* [What the task asks]: Look through the records below for the line with "Task: Click the Item column header". Return that line and each one after it up to and including the line with "Given: Click the analog", exactly.

─── Available data ───

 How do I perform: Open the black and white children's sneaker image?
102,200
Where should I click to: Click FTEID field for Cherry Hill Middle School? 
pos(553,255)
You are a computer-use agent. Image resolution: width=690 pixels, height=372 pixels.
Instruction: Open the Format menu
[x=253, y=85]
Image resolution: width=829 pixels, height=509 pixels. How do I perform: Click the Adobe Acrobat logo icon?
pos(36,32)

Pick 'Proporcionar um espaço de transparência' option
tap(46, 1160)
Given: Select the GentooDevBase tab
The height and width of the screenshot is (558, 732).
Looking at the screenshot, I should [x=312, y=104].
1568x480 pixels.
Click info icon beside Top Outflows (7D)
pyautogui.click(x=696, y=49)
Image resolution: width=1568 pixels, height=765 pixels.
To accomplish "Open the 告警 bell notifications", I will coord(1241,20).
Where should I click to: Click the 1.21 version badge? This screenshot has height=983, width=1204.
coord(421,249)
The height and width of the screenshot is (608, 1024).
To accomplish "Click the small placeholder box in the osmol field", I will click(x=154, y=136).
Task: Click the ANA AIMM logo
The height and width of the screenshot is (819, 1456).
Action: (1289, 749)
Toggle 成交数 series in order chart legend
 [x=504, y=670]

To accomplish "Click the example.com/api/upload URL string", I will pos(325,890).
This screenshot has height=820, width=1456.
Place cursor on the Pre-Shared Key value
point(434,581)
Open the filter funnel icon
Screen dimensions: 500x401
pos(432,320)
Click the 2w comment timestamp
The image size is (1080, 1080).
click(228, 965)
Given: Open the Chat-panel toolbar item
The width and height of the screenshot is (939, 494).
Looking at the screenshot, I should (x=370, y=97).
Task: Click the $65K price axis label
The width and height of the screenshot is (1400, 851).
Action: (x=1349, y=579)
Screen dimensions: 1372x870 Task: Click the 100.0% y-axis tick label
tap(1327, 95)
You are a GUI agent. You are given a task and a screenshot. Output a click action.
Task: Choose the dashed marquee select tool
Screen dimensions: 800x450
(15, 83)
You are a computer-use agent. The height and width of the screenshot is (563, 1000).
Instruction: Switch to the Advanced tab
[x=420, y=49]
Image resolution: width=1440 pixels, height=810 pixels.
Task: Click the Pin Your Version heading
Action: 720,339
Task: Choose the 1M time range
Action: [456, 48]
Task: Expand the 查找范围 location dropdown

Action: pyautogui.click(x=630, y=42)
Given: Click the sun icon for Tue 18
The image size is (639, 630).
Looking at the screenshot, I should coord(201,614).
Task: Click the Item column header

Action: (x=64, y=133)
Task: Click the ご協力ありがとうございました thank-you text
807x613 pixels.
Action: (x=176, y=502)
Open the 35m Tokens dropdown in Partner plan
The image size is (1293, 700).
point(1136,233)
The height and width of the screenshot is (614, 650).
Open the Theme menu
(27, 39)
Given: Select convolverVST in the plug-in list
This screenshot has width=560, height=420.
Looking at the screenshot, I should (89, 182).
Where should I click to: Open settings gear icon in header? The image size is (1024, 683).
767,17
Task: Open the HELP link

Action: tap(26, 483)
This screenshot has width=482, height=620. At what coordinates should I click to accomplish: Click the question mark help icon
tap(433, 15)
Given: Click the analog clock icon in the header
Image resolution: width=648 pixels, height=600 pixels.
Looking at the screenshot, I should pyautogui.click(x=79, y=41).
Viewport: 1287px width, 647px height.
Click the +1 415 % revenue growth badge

───

* [Written response]:
Task: Click the Item column header

Action: (x=64, y=133)
Task: Click the ご協力ありがとうございました thank-you text
807x613 pixels.
Action: (x=176, y=502)
Open the 35m Tokens dropdown in Partner plan
The image size is (1293, 700).
point(1136,233)
The height and width of the screenshot is (614, 650).
Open the Theme menu
(27, 39)
Given: Select convolverVST in the plug-in list
This screenshot has width=560, height=420.
Looking at the screenshot, I should (89, 182).
Where should I click to: Open settings gear icon in header? The image size is (1024, 683).
767,17
Task: Open the HELP link

Action: tap(26, 483)
This screenshot has width=482, height=620. At what coordinates should I click to accomplish: Click the question mark help icon
tap(433, 15)
Given: Click the analog clock icon in the header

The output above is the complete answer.